Mexican Immigration
According to the U.S. Census, there were 20.6 million Mexican Americans in 2000. They made up 7.3 percent of the total U.S. population of 281 million people and 58.5 percent of the total Hispanic American population of 35.3 million. Mexican Americans are the fastest growing ethnic group in the nation. They have a high birth rate compared with other U.S. ethnic groups, causing a rapid population increase. But recent immigration has also greatly increased the population of Mexican Americans. There were about 7.9 million foreign-born Mexican Americans in 2000, and Mexico is the country of origin of the largest number of recent immigrants, contributing 27.7 percent of the total number of foreign-born residents of the United States in 2000. Hispanic Americans are considered the second largest ancestry group in the nation (after German Americans).
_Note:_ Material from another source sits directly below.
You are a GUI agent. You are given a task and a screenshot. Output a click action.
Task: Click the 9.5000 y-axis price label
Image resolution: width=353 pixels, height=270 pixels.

If Latino groups are considered individually, however, Mexican Americans form the fifth largest ancestry group in the nation, after German, African American, Irish, and English Americans.
Historical Background
In the nineteenth century citizens of Mexico became Americans in two ways: by emigrating from Mexico to the United States or, for those in Mexico's far north, by staying put when their homelands were ceded (turned over) by Mexico to the United States in the Treaty of Guadalupe Hidalgo after the Mexican-American War (1846–48).